■ **Your objective**:
Scan the listing for the word "Uncheck" and report every line that contains it.

■ **Listed records**:

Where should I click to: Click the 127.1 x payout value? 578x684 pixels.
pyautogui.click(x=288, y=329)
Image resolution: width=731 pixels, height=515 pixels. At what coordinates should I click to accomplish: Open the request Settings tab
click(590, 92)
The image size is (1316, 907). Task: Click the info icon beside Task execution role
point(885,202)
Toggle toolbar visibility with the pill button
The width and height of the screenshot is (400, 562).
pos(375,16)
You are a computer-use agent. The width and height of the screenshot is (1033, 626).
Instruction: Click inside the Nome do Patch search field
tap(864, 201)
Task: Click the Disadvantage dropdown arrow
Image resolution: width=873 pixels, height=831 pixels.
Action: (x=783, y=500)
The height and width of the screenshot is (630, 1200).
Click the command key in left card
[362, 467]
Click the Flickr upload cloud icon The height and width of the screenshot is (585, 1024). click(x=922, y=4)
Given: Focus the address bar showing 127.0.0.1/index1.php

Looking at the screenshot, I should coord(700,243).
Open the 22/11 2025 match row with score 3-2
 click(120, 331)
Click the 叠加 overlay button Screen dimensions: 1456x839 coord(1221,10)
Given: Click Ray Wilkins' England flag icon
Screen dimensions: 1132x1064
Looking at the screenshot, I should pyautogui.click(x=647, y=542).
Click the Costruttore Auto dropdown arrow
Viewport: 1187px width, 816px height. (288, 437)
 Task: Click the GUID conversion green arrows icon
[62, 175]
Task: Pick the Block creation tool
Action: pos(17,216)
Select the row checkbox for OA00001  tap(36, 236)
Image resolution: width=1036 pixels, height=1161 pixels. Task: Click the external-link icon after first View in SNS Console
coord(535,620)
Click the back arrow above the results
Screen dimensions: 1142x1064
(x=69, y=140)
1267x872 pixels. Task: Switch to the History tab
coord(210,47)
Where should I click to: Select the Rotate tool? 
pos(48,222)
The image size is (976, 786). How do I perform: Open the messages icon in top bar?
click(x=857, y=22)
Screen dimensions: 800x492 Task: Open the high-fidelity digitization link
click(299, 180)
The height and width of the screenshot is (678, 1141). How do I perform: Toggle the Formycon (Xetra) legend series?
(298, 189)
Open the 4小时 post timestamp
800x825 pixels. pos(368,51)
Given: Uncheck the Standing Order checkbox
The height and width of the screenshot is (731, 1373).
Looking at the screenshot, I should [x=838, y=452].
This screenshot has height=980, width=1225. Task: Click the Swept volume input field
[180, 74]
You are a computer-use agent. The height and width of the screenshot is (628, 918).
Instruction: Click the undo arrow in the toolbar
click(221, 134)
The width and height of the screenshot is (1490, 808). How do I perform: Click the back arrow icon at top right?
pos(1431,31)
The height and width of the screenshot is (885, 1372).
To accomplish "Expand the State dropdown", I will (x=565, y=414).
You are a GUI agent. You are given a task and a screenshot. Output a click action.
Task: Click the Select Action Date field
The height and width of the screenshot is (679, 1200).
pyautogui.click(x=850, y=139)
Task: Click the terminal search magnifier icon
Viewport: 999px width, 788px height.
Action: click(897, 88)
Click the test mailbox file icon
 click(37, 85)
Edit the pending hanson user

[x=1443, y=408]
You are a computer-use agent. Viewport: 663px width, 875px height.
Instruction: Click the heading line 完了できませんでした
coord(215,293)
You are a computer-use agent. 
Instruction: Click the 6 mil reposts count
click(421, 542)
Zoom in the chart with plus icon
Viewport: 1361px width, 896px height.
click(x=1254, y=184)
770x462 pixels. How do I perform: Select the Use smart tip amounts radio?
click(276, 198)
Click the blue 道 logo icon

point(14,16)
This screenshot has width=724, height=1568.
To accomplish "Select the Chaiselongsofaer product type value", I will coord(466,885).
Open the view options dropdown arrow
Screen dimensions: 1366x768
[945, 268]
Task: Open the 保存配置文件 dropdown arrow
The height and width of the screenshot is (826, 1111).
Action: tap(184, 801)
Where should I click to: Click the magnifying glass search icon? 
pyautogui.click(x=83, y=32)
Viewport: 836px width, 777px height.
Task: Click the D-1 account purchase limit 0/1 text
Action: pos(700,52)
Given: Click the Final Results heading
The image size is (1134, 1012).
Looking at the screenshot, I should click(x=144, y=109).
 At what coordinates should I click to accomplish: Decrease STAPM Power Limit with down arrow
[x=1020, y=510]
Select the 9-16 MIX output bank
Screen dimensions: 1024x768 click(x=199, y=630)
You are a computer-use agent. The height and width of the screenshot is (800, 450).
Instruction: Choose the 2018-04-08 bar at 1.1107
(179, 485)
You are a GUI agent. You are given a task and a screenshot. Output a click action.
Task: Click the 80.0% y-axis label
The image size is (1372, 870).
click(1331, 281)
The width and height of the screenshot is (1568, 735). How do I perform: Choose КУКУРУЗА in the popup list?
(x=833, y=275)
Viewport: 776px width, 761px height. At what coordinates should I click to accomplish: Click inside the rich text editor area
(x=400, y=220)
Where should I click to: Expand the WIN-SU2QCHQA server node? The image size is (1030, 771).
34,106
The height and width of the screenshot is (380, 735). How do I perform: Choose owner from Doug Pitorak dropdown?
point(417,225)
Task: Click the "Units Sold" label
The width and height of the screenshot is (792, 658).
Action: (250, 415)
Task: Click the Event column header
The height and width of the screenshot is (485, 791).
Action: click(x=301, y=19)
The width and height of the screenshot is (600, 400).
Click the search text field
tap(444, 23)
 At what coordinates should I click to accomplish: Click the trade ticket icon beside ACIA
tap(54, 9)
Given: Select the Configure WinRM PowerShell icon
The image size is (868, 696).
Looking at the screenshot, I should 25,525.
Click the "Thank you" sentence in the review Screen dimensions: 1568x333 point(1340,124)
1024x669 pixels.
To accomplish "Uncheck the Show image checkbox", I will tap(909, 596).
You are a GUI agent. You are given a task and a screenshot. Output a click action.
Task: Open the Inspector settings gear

■ **Solution for this exercise**:
Given: Uncheck the Standing Order checkbox
To accomplish "Uncheck the Show image checkbox", I will tap(909, 596).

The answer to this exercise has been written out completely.